Biden is moving away from the Middle East and trying to get back on good terms with Iran.
At the same time, Saudi Arabia has re-engaged with separate enemies like Iran, Turkey and Qatar.
Experts say this shows Saudi Arabia feels it can no longer rely on the United States.
Saudi Arabia has started reaching out to rivals in the Middle East, suggesting that Crown Prince Mohammed bin Salman knows that US support for his country is no longer guaranteed.
In April, the Financial Times Report that Saudi Arabia and Iran, which severed diplomatic ties in 2016, were holding secret talks. They came as Saudi Arabia also began to reach out Syria, Iraq, and Oman, working to overcome a ten-year break with turkeyand improving relations with Qatar after the end of their four-year blockade.
Indeed, during a rare interview broadcast on Saudi state television At the end of April, Crown Prince Mohammed, also known as MBS, shocked onlookers with his soothing tone when he said he “seeks good relations with Iran”.
The tone couldn’t be more different from the prince’s past attitude, exemplified in March 2018 when he compared Iranian Supreme Leader Ali Khamenei to Adolf Hitler.
Saudi Arabia’s new engagements with Iran and others indicate the kingdom knows it can no longer count on the United States to support its cause, experts told Insider.
Since taking office in January, President Joe Biden has sought to stabilize and reduce the US presence in the Middle East, end of support for the war led by Saudi Arabia in Yemen, announcing a withdrawal of troops Afghanistan, and signaling a return to Iran nuclear deal, which President Donald Trump wrested from the United States in 2018.
The United States is Saudi Arabia’s foremost Western ally, and Riyadh has always enjoyed political and military support from the United States.
Over the past two decades, the United States has sold parts of arms to Saudi Arabia, and Washington has regularly pledged to defend Saudi Arabia if he is threatened. With the support of the United States, Saudi Arabia has been encouraged to sever ties with its neighbors or attack its neighbors, as it has done with Turkey and Qatar.
US seen as ‘fundamentally unreliable’ in Middle East
David Schenker, who served as Assistant Secretary of State for Near Eastern Affairs at the State Department until January, told Insider the Saudis “don’t know what the United States’ commitment is security “and, therefore, are” more accommodating and seeking a modus operandi with Iran. “
Yasmine Farouk, Visiting Fellow in the Middle East Program of Carnegie Endowment for International Peace, agreed.
“They know they can no longer count on the support of the United States if they maintain the same regional policies that they have had from 2015 until now,” she told Insider.
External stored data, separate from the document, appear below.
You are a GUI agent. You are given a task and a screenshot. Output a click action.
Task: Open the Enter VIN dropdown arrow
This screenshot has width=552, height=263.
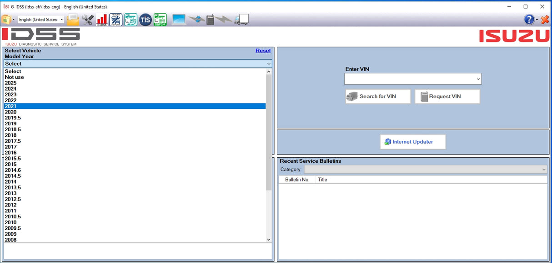pyautogui.click(x=478, y=79)
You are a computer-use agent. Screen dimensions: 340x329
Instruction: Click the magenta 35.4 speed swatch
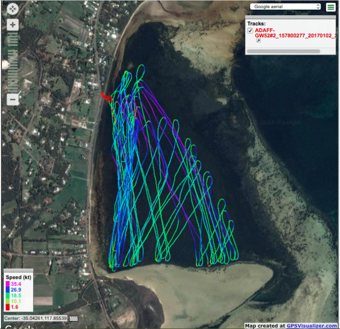pyautogui.click(x=8, y=283)
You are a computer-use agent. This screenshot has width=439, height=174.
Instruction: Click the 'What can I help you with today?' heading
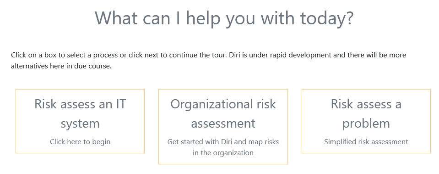click(x=224, y=18)
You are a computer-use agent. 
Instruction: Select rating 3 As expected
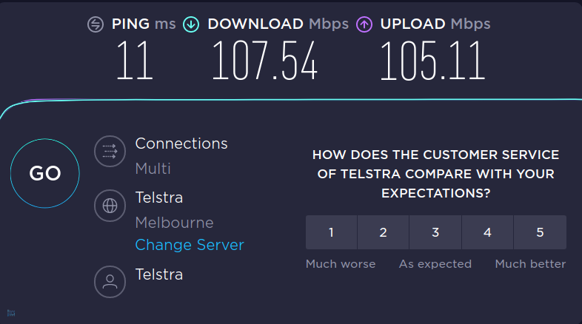(435, 232)
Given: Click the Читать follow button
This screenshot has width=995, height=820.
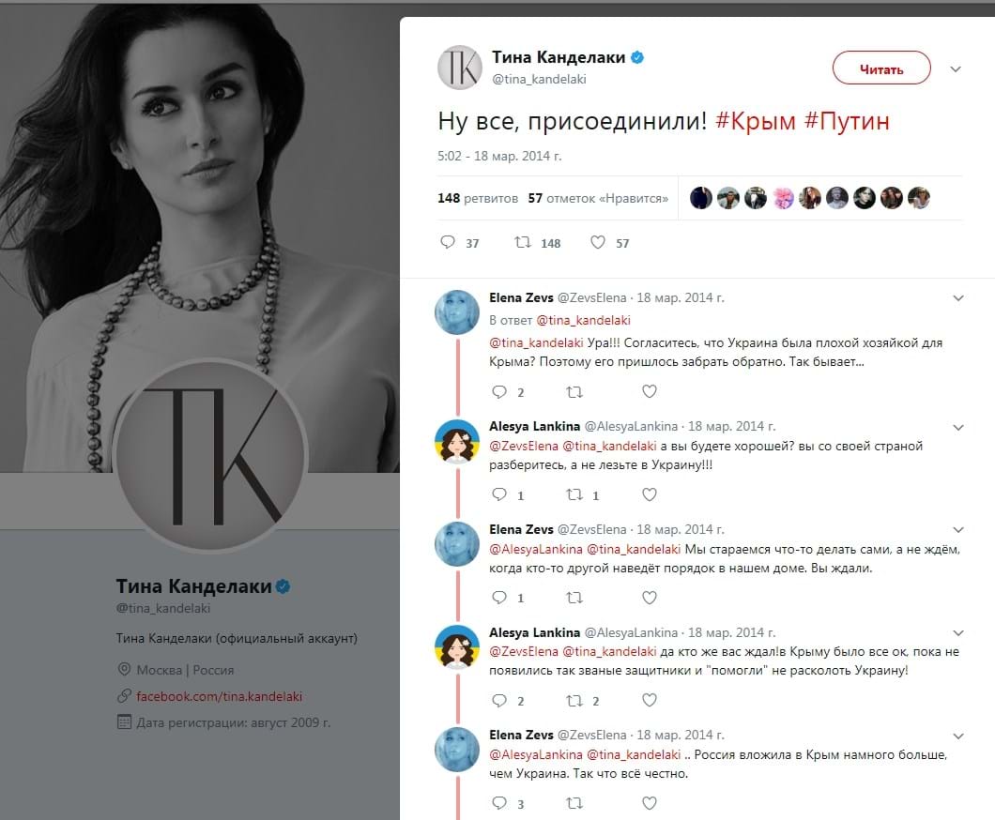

“What Saudi Arabia has done with Qatar and Iran, restarting even closer coordination with the Omanis and doubling down on their relations with Iraq, are all Saudi attempts to rekindle the network of friends which they have lost in recent years. “
“The loss of US support against Iran compounds the feeling of insecurity,” Farouk said. “The Saudis have no other power to fall back on.”
Hussein Ibish, a senior researcher at the Institute for the Arab States of the Gulf in Washington, DC, told Insider that Saudi Arabia is preparing for a future where US support is uncertain.
“One of the things Saudi Arabia is doing is initiating a strategic diversification effort, and all US-aligned countries in the Middle East need to move forward in a situation where the United States are seen as a fundamentally unreliable guarantor as they once were 25 years ago, ”he said.
In the past, the United States has most often led or moderated peace talks between warring factions in the region, but in the case of Iran and Saudi Arabia, the United States says it play no role.
“If they talk, I think that’s generally a good thing,” Secretary of State Anthony Blinken said Financial Times editor-in-chief Roula Khalaf told earlier this month. “If countries speak directly to each other without us in the middle, maybe even better.”
Farouk said, however, that the United States is unlikely to have been unaware of the content of the Saudi-Iranian talks because “the United States always wants to know what is going on.”
While uncertainty over U.S. engagement appears to be key to Saudi Arabia’s decision to engage with Iran, the three experts all pointed out that wider regional fatigue was also to blame.
“All of the major regional payers in the Middle East are somehow exhausted,” Ibish said, “they’re overwhelmed, they’re bogged down, they’re overwhelmed.”
Therefore, Riyadh’s diplomatic whirlwind could simply be a pause, not the end of the story, he said.
“Very few of the underlying causes of the tensions and conflicts that we have seen in recent years have been resolved. It might just be a respite,” Ibish said.